↓

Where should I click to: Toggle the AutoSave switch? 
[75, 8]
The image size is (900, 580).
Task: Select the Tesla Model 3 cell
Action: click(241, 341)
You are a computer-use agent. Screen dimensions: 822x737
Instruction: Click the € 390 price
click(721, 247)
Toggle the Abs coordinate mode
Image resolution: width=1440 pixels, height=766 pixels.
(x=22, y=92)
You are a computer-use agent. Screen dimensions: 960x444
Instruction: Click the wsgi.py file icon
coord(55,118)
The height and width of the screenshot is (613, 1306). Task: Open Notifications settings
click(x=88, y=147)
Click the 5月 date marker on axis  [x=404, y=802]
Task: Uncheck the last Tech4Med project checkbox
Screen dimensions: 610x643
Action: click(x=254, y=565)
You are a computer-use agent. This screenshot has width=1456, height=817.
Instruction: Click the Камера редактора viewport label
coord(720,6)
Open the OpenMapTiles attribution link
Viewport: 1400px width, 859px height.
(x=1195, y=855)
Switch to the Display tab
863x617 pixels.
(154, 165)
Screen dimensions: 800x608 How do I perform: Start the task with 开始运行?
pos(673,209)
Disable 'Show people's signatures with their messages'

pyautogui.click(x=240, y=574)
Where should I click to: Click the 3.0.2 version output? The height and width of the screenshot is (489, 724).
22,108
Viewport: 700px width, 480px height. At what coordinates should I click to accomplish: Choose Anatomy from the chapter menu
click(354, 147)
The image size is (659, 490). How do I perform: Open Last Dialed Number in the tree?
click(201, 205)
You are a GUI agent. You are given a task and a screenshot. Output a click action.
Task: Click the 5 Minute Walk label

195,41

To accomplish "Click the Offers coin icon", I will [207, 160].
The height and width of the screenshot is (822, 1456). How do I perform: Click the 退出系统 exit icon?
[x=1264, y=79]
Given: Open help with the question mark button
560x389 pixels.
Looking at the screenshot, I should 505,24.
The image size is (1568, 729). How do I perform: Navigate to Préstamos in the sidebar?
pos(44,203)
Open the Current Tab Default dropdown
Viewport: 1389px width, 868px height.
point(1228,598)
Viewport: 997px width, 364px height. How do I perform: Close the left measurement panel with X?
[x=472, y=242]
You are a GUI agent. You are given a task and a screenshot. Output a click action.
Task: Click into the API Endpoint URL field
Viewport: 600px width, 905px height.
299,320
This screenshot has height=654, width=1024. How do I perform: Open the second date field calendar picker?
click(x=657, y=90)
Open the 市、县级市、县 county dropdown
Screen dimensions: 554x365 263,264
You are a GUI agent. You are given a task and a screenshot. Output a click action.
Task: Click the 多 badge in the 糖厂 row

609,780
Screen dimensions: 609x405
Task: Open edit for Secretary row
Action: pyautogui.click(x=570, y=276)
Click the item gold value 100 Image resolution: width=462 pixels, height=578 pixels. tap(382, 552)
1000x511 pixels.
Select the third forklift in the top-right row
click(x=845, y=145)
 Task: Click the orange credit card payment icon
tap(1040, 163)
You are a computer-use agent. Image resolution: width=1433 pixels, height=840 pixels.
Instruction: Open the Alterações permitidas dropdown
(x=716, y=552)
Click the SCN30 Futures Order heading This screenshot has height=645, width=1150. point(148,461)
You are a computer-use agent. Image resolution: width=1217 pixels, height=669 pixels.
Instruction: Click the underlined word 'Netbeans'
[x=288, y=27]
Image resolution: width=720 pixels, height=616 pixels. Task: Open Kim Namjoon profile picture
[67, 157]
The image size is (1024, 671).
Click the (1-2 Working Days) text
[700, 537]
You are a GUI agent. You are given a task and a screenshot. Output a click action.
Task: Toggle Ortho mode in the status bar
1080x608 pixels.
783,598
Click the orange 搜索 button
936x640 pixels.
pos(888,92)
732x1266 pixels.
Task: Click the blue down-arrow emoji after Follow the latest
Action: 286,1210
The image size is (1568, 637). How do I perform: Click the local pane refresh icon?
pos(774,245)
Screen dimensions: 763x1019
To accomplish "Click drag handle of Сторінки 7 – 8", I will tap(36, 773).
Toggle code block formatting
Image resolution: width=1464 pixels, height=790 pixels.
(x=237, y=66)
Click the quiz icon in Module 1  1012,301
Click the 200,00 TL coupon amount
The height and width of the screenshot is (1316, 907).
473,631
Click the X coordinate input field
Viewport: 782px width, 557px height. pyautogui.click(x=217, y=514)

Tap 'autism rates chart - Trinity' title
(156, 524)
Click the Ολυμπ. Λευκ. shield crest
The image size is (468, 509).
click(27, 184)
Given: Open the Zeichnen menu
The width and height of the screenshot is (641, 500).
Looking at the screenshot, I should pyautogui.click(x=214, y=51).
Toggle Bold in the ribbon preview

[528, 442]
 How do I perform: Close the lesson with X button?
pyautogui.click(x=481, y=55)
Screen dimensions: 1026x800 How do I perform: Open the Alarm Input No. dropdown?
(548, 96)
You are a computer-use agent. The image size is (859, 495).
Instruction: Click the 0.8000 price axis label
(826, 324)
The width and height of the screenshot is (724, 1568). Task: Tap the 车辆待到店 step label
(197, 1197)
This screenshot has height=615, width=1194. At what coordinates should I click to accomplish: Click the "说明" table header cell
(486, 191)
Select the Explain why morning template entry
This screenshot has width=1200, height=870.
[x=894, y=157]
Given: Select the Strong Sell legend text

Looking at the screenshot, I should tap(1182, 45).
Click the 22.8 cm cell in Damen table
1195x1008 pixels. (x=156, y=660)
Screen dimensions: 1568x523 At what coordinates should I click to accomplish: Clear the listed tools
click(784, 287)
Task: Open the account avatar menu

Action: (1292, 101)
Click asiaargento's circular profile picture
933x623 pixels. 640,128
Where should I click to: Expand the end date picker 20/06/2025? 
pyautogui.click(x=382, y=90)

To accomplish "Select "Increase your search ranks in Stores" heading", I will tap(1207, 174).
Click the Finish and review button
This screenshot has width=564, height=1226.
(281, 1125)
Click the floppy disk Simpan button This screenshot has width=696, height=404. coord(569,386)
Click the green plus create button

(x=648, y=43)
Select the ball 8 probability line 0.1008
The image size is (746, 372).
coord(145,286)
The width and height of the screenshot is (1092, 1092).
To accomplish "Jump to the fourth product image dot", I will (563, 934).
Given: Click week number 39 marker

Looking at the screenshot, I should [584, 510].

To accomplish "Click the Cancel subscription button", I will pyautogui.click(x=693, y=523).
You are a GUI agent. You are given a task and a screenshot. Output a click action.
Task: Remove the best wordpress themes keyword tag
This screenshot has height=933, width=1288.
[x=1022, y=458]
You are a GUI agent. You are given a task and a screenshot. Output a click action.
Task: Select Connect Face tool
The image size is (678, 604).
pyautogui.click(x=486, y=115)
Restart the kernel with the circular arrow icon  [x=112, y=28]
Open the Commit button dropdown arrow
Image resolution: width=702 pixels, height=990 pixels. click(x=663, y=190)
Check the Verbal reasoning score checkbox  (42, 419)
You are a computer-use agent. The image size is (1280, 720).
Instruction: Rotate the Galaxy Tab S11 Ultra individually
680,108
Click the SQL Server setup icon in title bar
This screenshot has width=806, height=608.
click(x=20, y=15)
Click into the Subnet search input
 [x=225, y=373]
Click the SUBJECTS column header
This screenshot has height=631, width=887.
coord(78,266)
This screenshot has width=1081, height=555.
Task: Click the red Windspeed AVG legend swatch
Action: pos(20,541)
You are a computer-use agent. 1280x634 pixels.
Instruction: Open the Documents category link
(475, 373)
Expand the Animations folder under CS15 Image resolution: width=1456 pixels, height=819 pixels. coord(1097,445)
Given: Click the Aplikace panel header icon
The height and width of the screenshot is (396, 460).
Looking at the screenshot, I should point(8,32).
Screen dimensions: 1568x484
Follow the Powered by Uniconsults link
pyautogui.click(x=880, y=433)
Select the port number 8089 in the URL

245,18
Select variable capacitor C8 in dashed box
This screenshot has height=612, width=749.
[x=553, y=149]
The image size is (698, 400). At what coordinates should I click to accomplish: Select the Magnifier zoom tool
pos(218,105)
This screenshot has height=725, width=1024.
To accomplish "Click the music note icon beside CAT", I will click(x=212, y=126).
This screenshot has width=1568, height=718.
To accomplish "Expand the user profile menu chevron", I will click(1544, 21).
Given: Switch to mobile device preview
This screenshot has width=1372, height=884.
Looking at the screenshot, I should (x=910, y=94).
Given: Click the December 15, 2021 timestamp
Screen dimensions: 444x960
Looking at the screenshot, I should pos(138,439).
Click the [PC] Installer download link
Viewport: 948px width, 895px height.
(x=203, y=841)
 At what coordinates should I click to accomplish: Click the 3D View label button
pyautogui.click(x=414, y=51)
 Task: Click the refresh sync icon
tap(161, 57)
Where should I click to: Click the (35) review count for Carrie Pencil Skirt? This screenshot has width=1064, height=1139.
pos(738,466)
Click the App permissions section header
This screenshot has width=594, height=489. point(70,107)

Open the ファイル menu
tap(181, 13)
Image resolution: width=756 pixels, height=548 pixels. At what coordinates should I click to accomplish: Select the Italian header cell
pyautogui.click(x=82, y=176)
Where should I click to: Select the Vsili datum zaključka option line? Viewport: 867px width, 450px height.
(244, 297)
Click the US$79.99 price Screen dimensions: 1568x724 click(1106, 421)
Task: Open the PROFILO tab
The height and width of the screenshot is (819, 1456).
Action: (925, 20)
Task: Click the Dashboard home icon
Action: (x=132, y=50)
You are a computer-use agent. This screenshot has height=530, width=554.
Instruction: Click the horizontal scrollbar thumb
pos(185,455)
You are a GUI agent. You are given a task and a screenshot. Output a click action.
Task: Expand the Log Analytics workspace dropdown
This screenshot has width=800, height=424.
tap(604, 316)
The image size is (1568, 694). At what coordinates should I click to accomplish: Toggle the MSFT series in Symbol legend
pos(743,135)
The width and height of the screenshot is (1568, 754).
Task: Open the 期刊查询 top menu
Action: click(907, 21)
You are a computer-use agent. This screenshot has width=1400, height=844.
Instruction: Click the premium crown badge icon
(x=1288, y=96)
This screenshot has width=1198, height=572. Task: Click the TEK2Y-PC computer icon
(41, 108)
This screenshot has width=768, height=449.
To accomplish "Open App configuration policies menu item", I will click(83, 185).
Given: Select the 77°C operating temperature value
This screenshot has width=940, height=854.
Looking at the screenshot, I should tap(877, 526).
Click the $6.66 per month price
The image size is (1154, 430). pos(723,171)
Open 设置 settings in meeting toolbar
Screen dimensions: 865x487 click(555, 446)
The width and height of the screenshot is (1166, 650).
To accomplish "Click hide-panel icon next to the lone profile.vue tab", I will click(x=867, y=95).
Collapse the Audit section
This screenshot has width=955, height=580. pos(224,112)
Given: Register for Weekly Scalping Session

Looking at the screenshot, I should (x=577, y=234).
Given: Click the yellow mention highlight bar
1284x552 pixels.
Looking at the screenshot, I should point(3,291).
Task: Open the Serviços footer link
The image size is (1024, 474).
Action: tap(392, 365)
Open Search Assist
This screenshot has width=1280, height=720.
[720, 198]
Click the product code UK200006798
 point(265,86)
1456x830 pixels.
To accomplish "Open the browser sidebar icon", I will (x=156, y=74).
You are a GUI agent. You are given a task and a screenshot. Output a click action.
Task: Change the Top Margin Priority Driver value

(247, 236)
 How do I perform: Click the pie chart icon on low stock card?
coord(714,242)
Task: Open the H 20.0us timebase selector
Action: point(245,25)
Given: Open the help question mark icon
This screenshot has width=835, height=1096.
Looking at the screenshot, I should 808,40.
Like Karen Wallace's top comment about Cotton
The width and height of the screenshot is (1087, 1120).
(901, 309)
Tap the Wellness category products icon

↑

◆ YOUR GOAL
Among the entries above, find the line with "Task: Click into the API Endpoint URL field" and the line with "Click the orange 搜索 button"; give again exactly these two lines and all lines between them.

◆ OUTPUT OF THE EXERCISE
Task: Click into the API Endpoint URL field
Viewport: 600px width, 905px height.
299,320
This screenshot has height=654, width=1024. How do I perform: Open the second date field calendar picker?
click(x=657, y=90)
Open the 市、县级市、县 county dropdown
Screen dimensions: 554x365 263,264
You are a GUI agent. You are given a task and a screenshot. Output a click action.
Task: Click the 多 badge in the 糖厂 row

609,780
Screen dimensions: 609x405
Task: Open edit for Secretary row
Action: pyautogui.click(x=570, y=276)
Click the item gold value 100 Image resolution: width=462 pixels, height=578 pixels. tap(382, 552)
1000x511 pixels.
Select the third forklift in the top-right row
click(x=845, y=145)
 Task: Click the orange credit card payment icon
tap(1040, 163)
You are a computer-use agent. Image resolution: width=1433 pixels, height=840 pixels.
Instruction: Open the Alterações permitidas dropdown
(x=716, y=552)
Click the SCN30 Futures Order heading This screenshot has height=645, width=1150. point(148,461)
You are a computer-use agent. Image resolution: width=1217 pixels, height=669 pixels.
Instruction: Click the underlined word 'Netbeans'
[x=288, y=27]
Image resolution: width=720 pixels, height=616 pixels. Task: Open Kim Namjoon profile picture
[67, 157]
The image size is (1024, 671).
Click the (1-2 Working Days) text
[700, 537]
You are a GUI agent. You are given a task and a screenshot. Output a click action.
Task: Toggle Ortho mode in the status bar
1080x608 pixels.
783,598
Click the orange 搜索 button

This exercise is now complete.